Closed pikacic closed 3 years ago
Thanks a lot for looking info this @pikacic !
I would really like it if we could use more meaningful names like x86_64-avx
, x86_64-avx2
, etc., although I understand this doesn't come from thin air... Can we do both though, x86_64-v2
and x86_64-avx
which are equivalent?
@boegel we don't currently have aliases, and the names are pretty much set by gcc and clang -- it's in the ABI spec now. I think we can add aliases later if we grow a feature. I want to do that so that so that rome
, milan
, genoa
eventually map to zen2
, zen3
, zen4
, etc.
@boegel, I agree with you, but, as @tgamblin said, it's not my choice.
About the aliasing, at the current state we cannot detect to be on a x86-64-v3
or on a haswell
processor has they have strictly identical features lists, so I do not know how archspec
detection is going to behave.
OTOH x86-64-v3
is a bit less than haswell
... and a bit more, in the sense that some of the features in a haswell
CPU are not listed (see my comment on cx16
and lahf_lm
). I'd be glad if you could suggest how to proceed.
I think we should break the tie by detecting the actual architecture. In some cases the feature lists are tweaked so that we can detect on cloud nodes and VMs, where certain features are disabled. But we still know with very strong likelihood that, e.g., the chip is a haswell
.
x86-64-v3
is virtual -- i.e. there isn't actually a microarchitecture called that, and I think users will want detection to return the actual chip name. We can still say that x86-64-v3
is compatible with haswell
(but shouldn't do vice versa due to the instructions you mention).
I think the above actually works out pretty well in the implementation -- arch spec will take the "highest" architecture in the DAG that has the features of the host. If haswell
inherits from x86-64-v3
, it'll always be preferred in detection.

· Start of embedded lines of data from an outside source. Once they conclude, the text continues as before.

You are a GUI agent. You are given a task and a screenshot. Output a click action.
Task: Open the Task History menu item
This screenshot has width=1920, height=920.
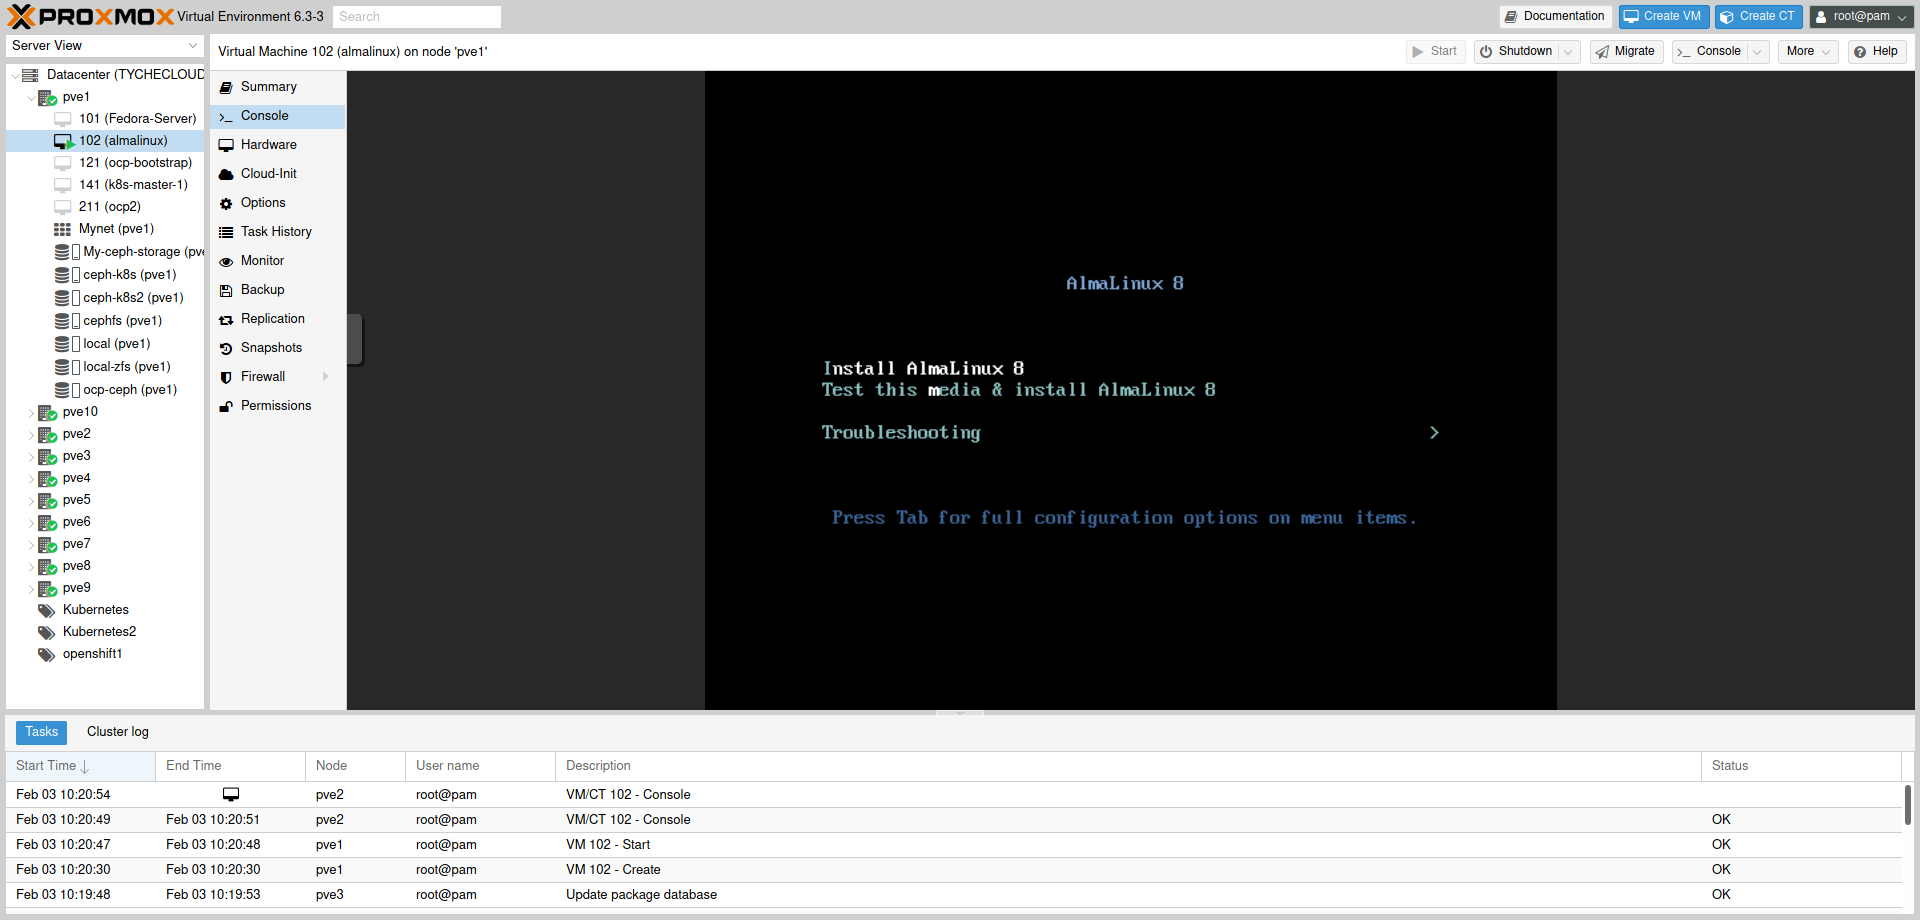[276, 232]
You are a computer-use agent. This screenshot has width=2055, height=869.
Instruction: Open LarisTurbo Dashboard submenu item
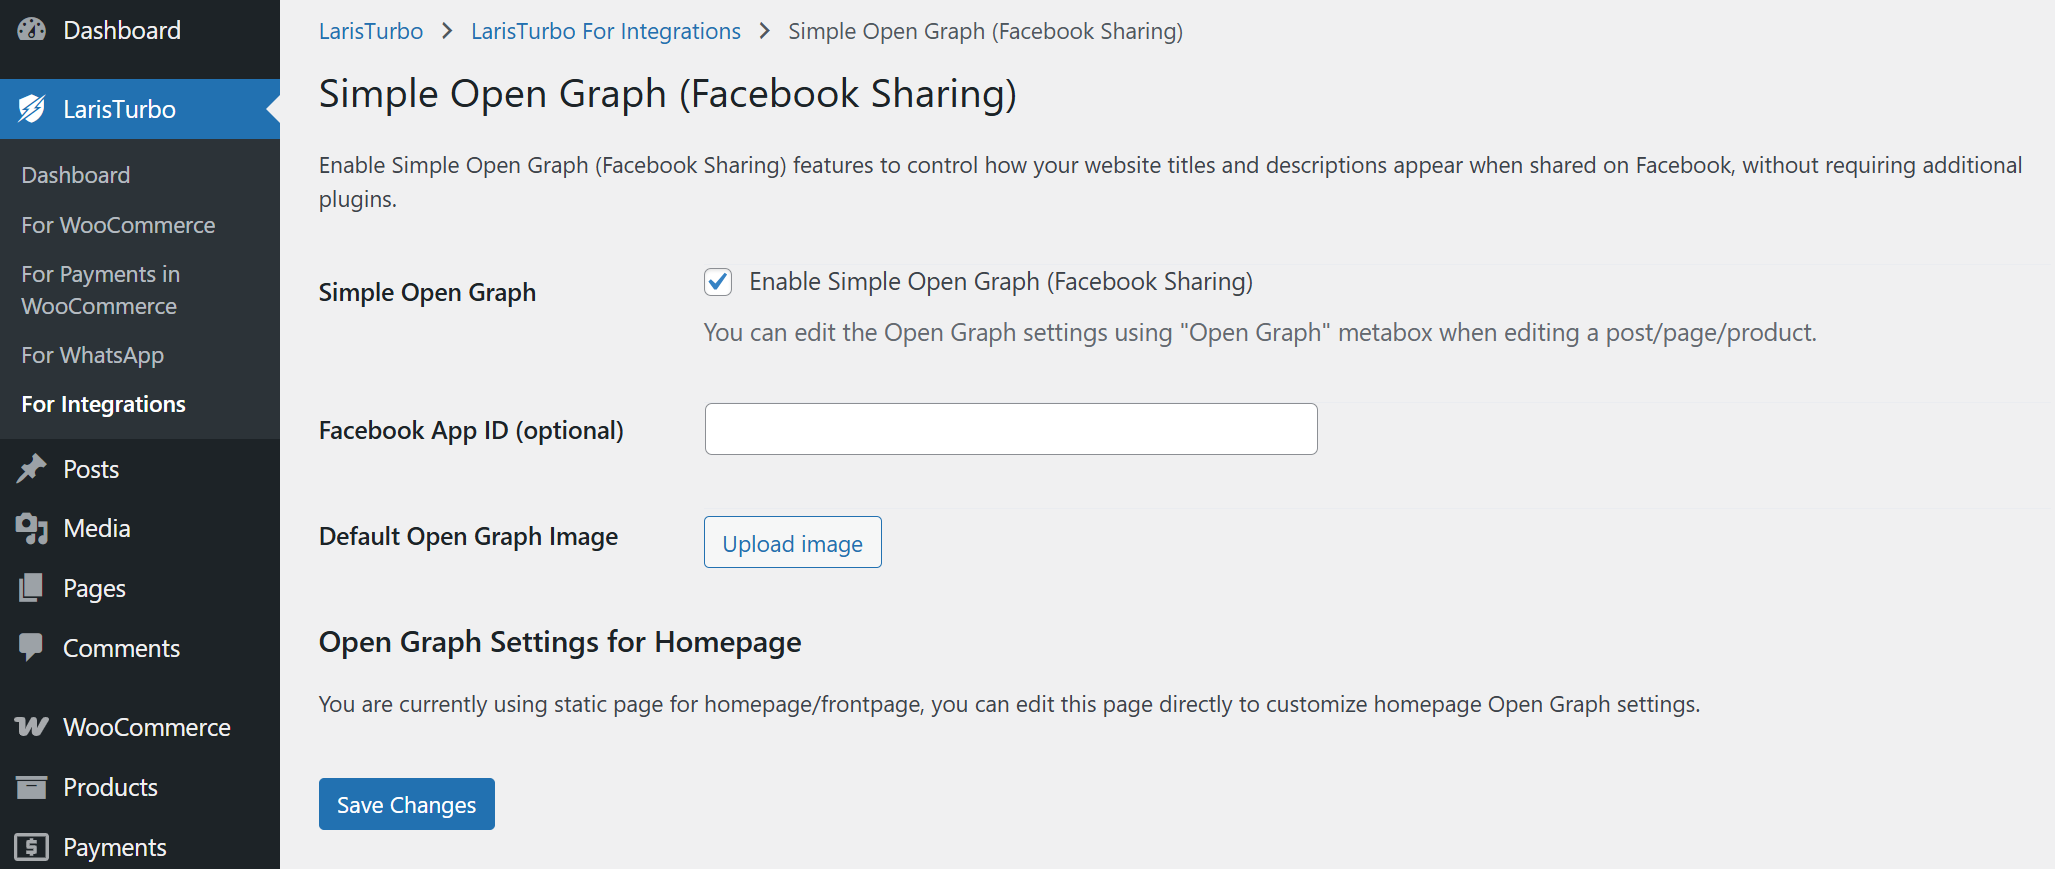click(x=75, y=175)
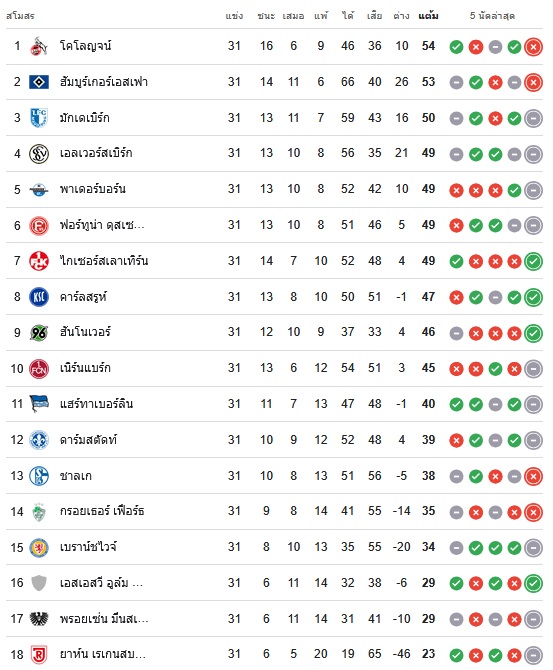Select Magdeburg's latest draw indicator
Viewport: 553px width, 670px height.
533,118
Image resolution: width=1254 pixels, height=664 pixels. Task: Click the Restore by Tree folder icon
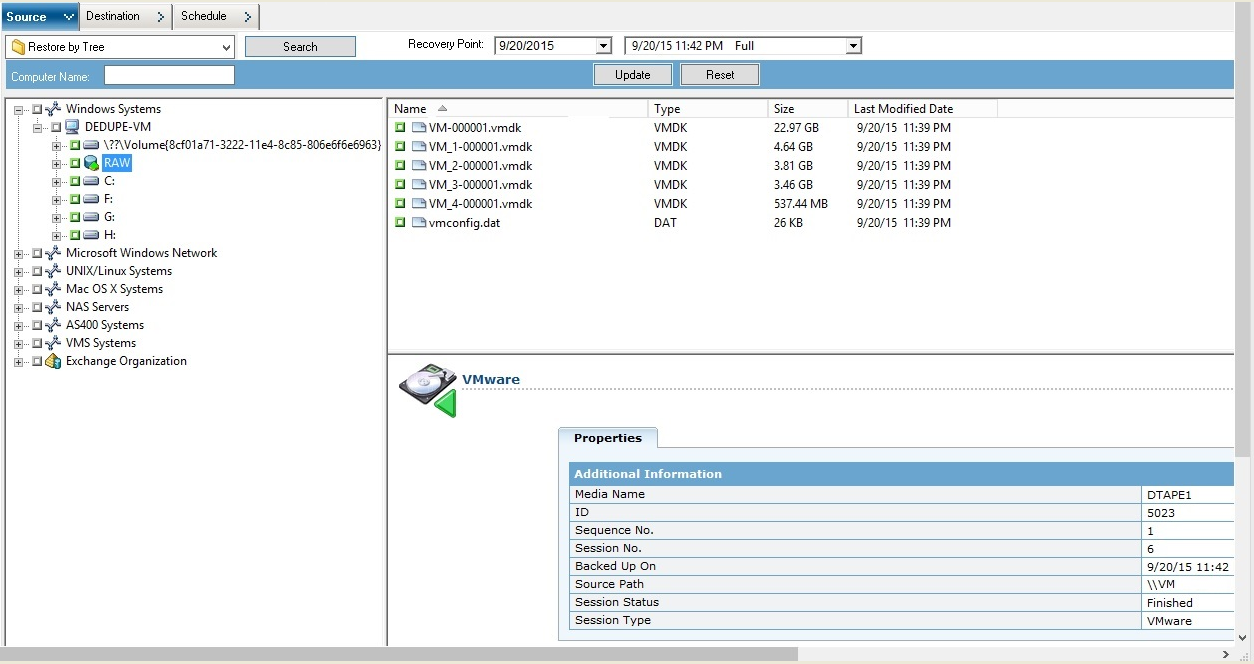(x=18, y=46)
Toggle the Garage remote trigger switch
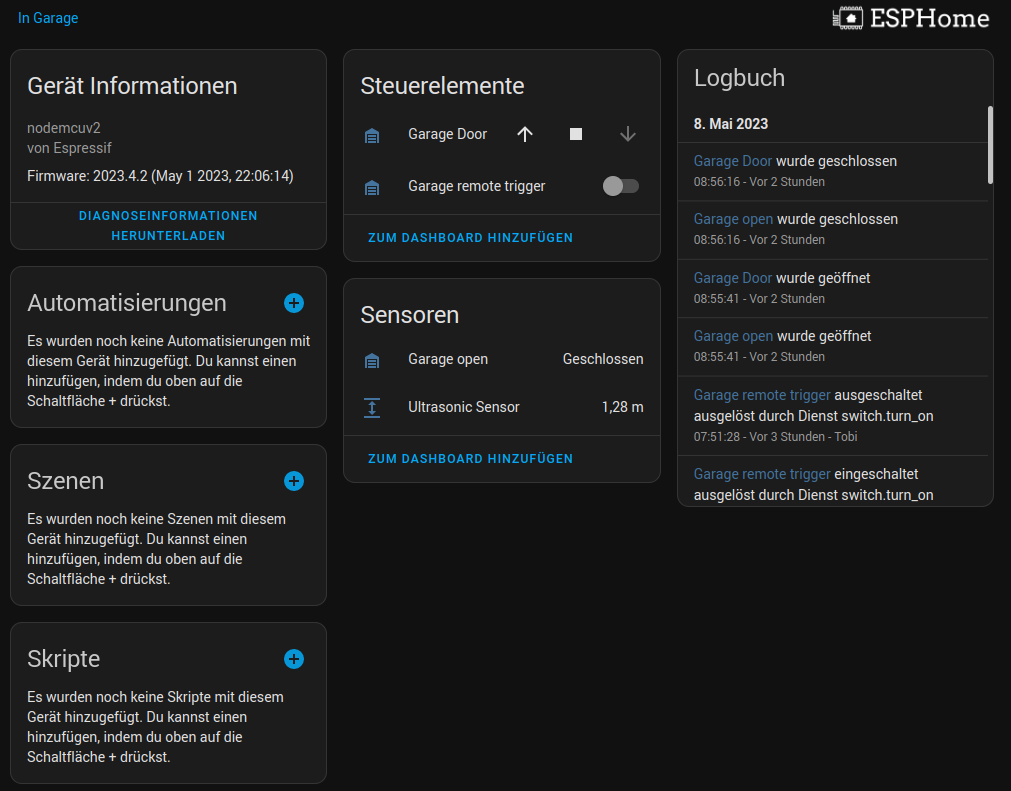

@boegel we don't currently have aliases, and the names are pretty much set by gcc and clang -- it's in the ABI spec now. I think we can add aliases later if we grow a feature. I want to do that so that so that
rome
,milan
,genoa
eventually map tozen2
,zen3
,zen4
, etc.
OK, x86_64-avx
(or just avx
) as an alias for a virtual microarchitecture makes sense.
Makes sense, x86_64-avx
I generally prefer dashes to _
and almost asked for it in this PR, but we made a conscious decision to use _
in arch spec so that the names would fit unambiguously in hyphenated target triplet strings (e.g. x86_64_avx-linux-gnu
)
@alalazo is there more left to do here? It would be good to have more tests, but if this works with archspec right now I'm tempted to say we should merge it. Can you try it out?
@tgamblin Will do by tomorrow. Do we have any preference on this https://github.com/archspec/archspec-json/pull/31#discussion_r630815172 ?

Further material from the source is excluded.